■ **Short task**
Revise the records from their start through the line containing "Action: (x=381, y=231)", replacing "division operator" with "divide" and leaving all else unchanged. Return only those lines.
======== Information provided
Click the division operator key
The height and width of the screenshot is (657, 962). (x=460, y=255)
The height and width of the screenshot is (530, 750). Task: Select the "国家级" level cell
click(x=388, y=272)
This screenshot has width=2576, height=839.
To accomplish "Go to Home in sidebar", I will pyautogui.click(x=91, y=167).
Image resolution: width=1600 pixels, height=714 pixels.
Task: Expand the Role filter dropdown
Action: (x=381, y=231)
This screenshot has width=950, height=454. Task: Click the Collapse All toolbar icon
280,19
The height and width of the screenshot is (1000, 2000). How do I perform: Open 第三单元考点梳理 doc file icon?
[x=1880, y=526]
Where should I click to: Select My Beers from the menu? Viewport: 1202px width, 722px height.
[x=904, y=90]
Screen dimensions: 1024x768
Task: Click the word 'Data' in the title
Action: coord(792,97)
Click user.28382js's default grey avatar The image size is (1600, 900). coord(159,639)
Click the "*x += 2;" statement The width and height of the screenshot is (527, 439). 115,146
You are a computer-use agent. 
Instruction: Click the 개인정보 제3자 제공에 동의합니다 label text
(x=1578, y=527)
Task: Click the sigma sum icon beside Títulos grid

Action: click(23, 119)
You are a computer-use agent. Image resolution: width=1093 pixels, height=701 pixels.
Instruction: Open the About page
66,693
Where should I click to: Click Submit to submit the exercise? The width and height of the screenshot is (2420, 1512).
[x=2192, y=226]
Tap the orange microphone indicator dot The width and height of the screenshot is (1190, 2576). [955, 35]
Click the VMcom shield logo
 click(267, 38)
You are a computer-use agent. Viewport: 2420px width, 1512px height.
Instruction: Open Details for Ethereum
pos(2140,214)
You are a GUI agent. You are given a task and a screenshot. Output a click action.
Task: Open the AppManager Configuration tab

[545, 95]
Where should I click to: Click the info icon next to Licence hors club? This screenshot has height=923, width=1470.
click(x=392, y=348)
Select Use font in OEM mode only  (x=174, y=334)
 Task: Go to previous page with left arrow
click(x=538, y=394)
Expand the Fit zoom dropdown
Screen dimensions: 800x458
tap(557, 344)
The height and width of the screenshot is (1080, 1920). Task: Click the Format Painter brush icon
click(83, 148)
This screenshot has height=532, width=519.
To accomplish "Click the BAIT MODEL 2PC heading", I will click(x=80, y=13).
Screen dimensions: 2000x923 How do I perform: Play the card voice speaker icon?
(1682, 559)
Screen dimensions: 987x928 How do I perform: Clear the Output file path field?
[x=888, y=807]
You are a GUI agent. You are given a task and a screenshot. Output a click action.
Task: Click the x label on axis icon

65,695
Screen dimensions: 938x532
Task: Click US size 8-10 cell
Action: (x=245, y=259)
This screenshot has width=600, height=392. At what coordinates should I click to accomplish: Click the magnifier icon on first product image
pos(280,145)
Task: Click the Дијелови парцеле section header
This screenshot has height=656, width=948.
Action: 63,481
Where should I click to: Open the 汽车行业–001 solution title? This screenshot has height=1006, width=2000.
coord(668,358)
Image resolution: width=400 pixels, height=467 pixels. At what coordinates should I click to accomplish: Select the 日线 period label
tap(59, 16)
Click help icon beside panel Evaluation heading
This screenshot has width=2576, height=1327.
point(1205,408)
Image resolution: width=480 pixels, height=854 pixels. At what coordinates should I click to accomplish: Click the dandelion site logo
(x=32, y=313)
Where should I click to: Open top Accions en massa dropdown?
================
■ **Complete output**
Click the divide key
The height and width of the screenshot is (657, 962). (x=460, y=255)
The height and width of the screenshot is (530, 750). Task: Select the "国家级" level cell
click(x=388, y=272)
This screenshot has width=2576, height=839.
To accomplish "Go to Home in sidebar", I will pyautogui.click(x=91, y=167).
Image resolution: width=1600 pixels, height=714 pixels.
Task: Expand the Role filter dropdown
Action: (x=381, y=231)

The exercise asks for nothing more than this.